Re-writing your past in this present by Dr Elizabeth McCardell, M. Couns., PhD
     Irvin Yalom, in his wonderful book, Creatures of a Day, and other tales of psychotherapy, has a chapter called “You Must Give Up Hope for a Better Past,” but in it he notes that the past is continuous with the present and you can rewrite your past whenever you decide to. Therapy is a very good place to do this. Therapy provides set-aside time, space, confidentiality, professionalism, a trained listener who has chosen to listen and be absolutely present for you; it provides safety and the therapist, a skilled use of tools that can re-write the landscape of your history into a more comprehensible, less destructive form. Therapy is like an alchemical crucible where the telling and the hearing are part of the transformative process of re-writing your life story.
     I hear many accounts of lives in my work. I have heard events in people’s lives that no one has ever heard before, that the person never dared tell before.  I am humbled hearing those things said for the very first time as well as knowing that I will remain the only hearer of these things, as I am sworn to silence (with two exceptions) by virtue of my profession. It is times like these that the two of us carry your life (and I do know from my own experience what a relief that is).  I am, though, merely a journeyman beside you, with a map out of the jungles, ragged peaks, and marshes. I will travel with you as long as you wish me to be there and then you can proceed as you wish. You can, of course, hire me once again to walk with you whenever you like.
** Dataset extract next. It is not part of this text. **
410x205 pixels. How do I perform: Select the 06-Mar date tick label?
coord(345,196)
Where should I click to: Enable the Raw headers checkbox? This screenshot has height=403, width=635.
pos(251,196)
     There are two exceptions to the confidentiality rules we therapists are required to stick to: your safety and the safety of others, or when I’m required by the courts to impart information. In the case of the latter, I will fight for confidentiality as far as possible.
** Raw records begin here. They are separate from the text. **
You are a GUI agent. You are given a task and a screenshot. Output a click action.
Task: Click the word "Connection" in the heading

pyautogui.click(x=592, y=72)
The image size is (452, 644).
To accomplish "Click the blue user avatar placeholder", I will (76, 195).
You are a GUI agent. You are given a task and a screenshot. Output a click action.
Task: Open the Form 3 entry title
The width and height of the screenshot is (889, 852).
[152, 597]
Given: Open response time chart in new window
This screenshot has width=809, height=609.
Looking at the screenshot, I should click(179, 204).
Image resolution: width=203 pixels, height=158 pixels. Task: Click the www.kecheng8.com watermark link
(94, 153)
     As I say, I have heard, and hear often, events in the lives of my clients that have never been said before, and hearing them, will likely never speak of in any identifying way. My lips are sealed.
     Some years ago I heard an old woman, now deceased, tell of things she’d kept under wraps for eighty plus years. She spoke of family, shame, blame, rapes, escapes, homelessness, restitution, travel, education, careers, pleasures, fundamental vulnerabilities and sensitivies, and a desire for her story to be heard, without criticism. The two processes: saying and being heard mattered to the healing of her soul and that’s why she came to me.
     Sometimes it is sufficient once to tell a trusted person stories that have not been told; sometimes, though, the events in lives need much more work than a telling. A re-authoring is needed. The past is rarely ever boxed away and discontinuous with the present. What happens now changes how the past is thought and felt about. Yes, of course, the facts of a  past are history,  but mostly for most of us, the facts are not what disturb us; it is our feelings from that past that can haunt us. This is what can be re-authored; this is where change happens.
     Imagine if you will, you and me walking through the landscape of your past in the present moment talking together. Our walking is a journey of the mind, of the soul. As we walk, we talk and I bring to our therapeutic conversation the tools of my trade. We experiment with ideas, we write and rewrite, I hear your dreams and we traverse the language of the dream to the dream’s heart,  I hear your aspirations and insights and I am changed while you are changing. My journey with you is also transformational for me (do you see now why I love my work?). Here, in this place of now, we discover new vistas, opportunities and new ways of being in the world.  And nothing is ever the same old, same old again. The ghosts have left the room and you can be in the world freer, and happier.